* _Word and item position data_

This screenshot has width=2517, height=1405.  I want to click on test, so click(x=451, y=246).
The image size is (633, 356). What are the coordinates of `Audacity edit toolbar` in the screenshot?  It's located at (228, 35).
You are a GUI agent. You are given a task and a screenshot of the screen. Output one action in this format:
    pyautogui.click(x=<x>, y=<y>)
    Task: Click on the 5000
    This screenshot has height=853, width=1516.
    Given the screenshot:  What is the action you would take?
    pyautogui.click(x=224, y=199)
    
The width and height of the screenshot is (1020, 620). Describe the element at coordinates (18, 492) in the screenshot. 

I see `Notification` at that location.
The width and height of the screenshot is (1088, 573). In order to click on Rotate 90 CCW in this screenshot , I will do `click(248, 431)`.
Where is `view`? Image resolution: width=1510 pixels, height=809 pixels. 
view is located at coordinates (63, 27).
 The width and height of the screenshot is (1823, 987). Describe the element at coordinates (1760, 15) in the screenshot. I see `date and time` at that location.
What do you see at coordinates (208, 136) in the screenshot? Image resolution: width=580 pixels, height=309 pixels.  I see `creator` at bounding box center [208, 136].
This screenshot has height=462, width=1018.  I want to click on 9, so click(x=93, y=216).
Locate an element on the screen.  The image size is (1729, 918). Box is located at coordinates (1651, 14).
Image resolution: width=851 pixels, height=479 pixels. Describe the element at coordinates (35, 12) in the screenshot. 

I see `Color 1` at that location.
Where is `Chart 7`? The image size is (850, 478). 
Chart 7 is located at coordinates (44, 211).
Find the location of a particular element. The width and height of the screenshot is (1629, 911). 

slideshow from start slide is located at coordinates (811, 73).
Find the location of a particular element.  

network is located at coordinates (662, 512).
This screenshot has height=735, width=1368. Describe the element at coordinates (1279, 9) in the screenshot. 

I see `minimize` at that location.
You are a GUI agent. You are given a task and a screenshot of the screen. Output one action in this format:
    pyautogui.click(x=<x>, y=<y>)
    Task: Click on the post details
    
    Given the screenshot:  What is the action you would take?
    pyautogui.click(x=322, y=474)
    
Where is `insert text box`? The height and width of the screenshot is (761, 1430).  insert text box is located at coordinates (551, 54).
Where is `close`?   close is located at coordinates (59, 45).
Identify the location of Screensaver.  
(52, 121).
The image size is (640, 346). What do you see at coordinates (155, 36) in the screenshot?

* _TASK DIRECTIONS_
Please pull out every line of the entries above that contains the string "Describe", copying each such line unchanged.

* _WORKED ANSWER_
The width and height of the screenshot is (1020, 620). Describe the element at coordinates (18, 492) in the screenshot. 
 The width and height of the screenshot is (1823, 987). Describe the element at coordinates (1760, 15) in the screenshot. I see `date and time` at that location.
Image resolution: width=851 pixels, height=479 pixels. Describe the element at coordinates (35, 12) in the screenshot. 
This screenshot has height=735, width=1368. Describe the element at coordinates (1279, 9) in the screenshot. 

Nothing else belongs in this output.